(Collected data entries)

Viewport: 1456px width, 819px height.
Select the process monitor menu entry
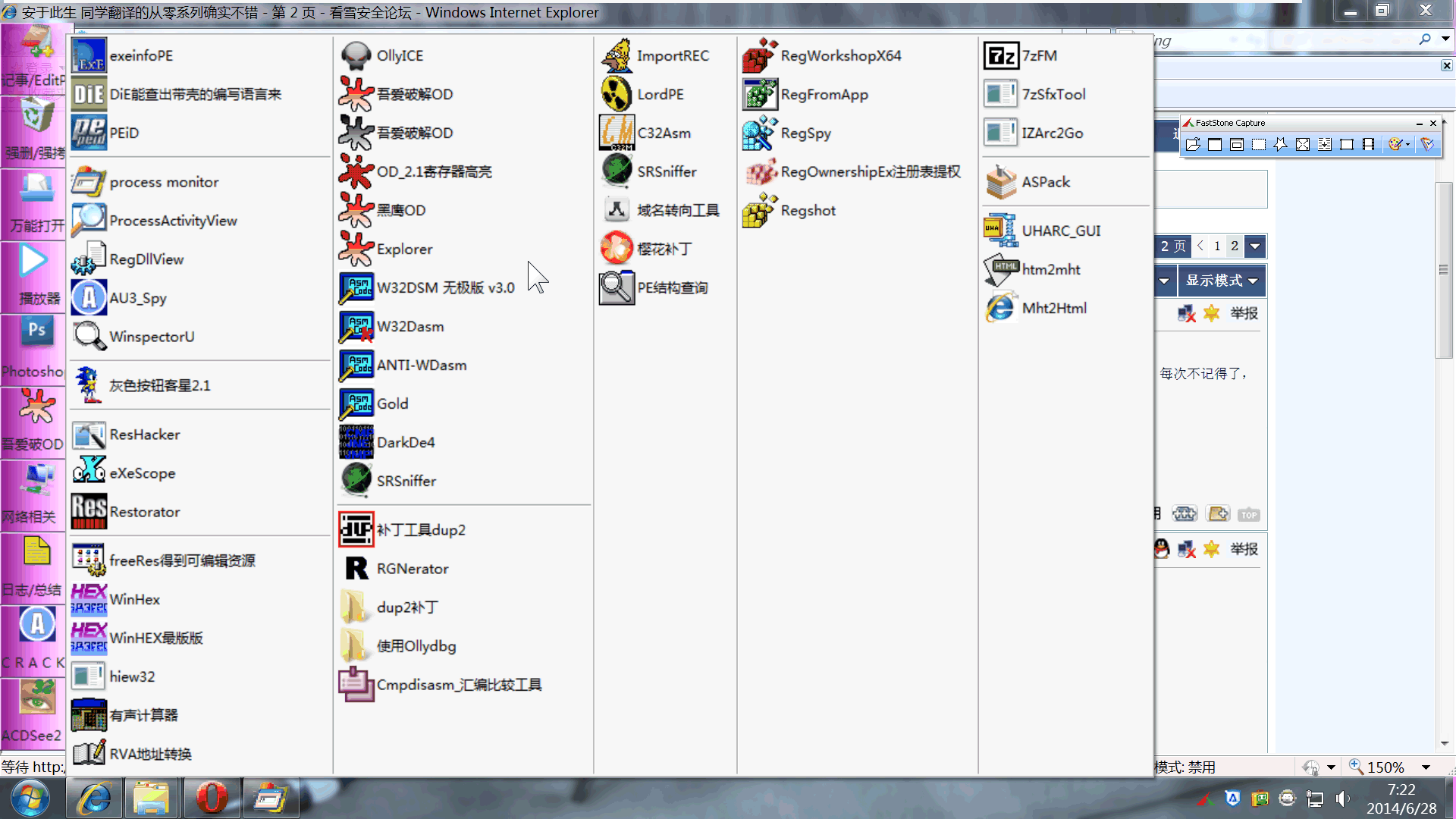(163, 182)

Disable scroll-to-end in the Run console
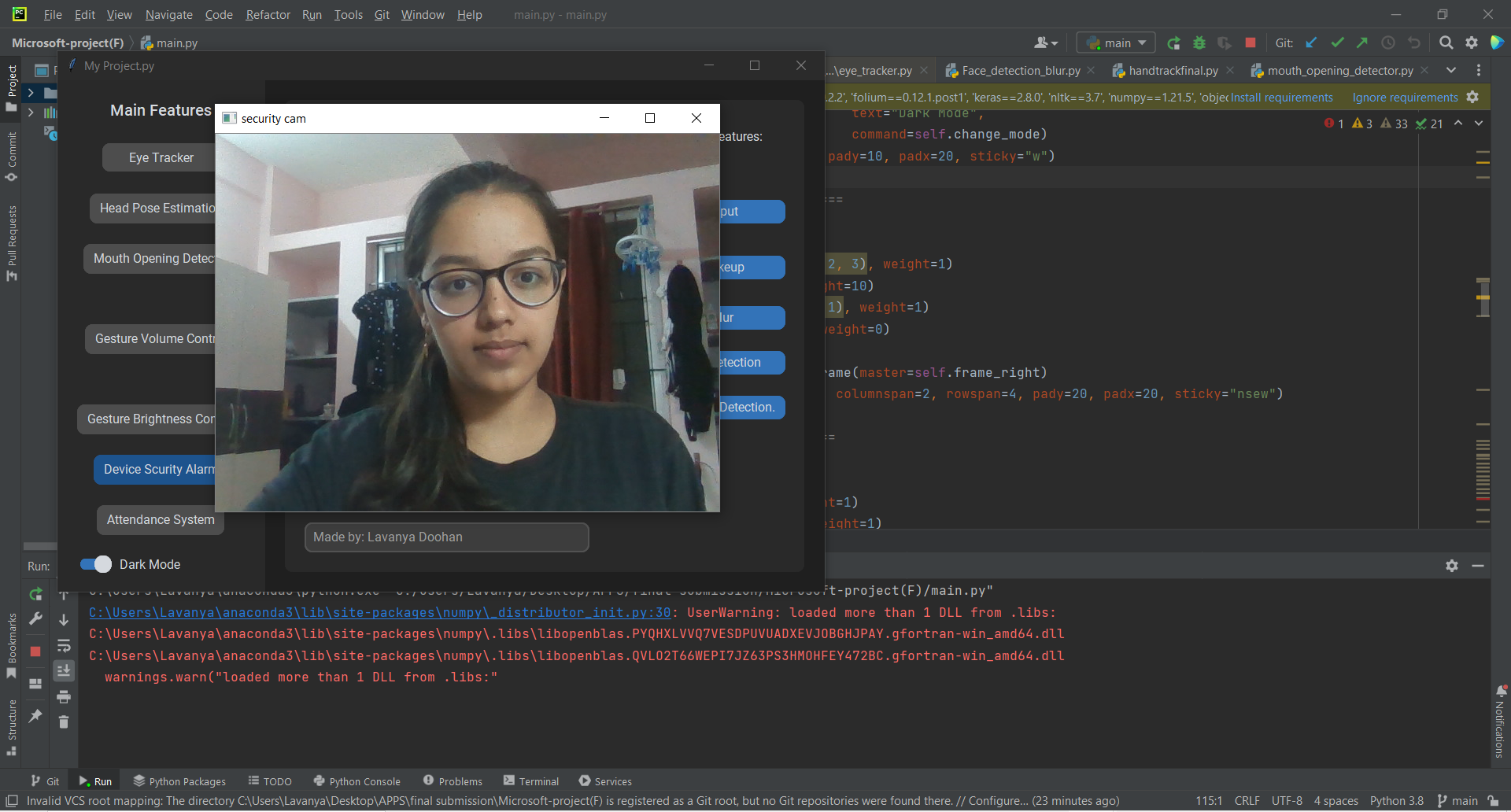point(64,670)
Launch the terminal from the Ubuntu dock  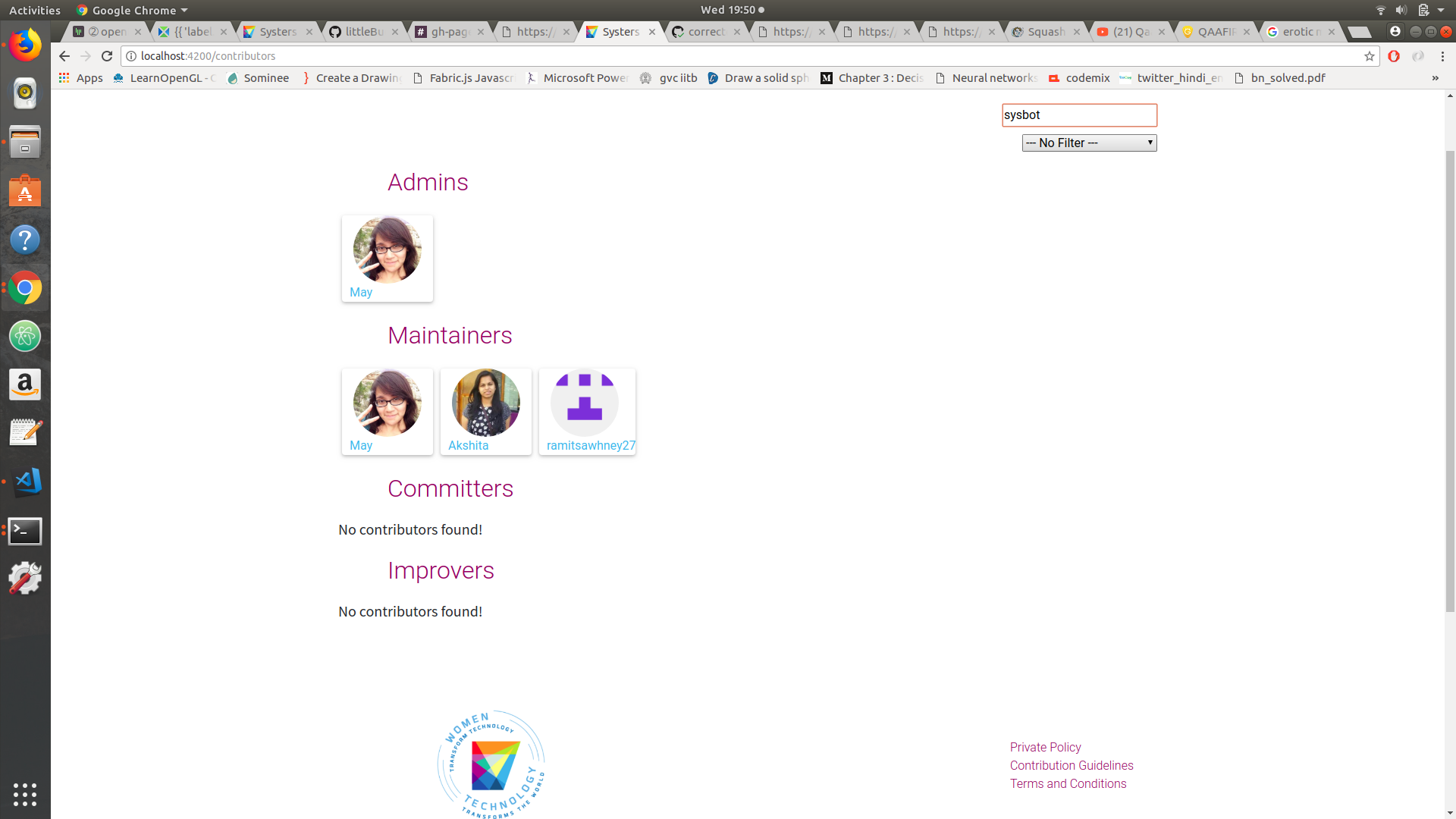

> **Task**
In the data, the line that contains "Select the process monitor menu entry" begins the part to write out; restate it and each line after it word for word through the end, with no pictures.

> **Solution to the exercise**
Select the process monitor menu entry
(163, 182)

Disable scroll-to-end in the Run console
point(64,670)
Launch the terminal from the Ubuntu dock  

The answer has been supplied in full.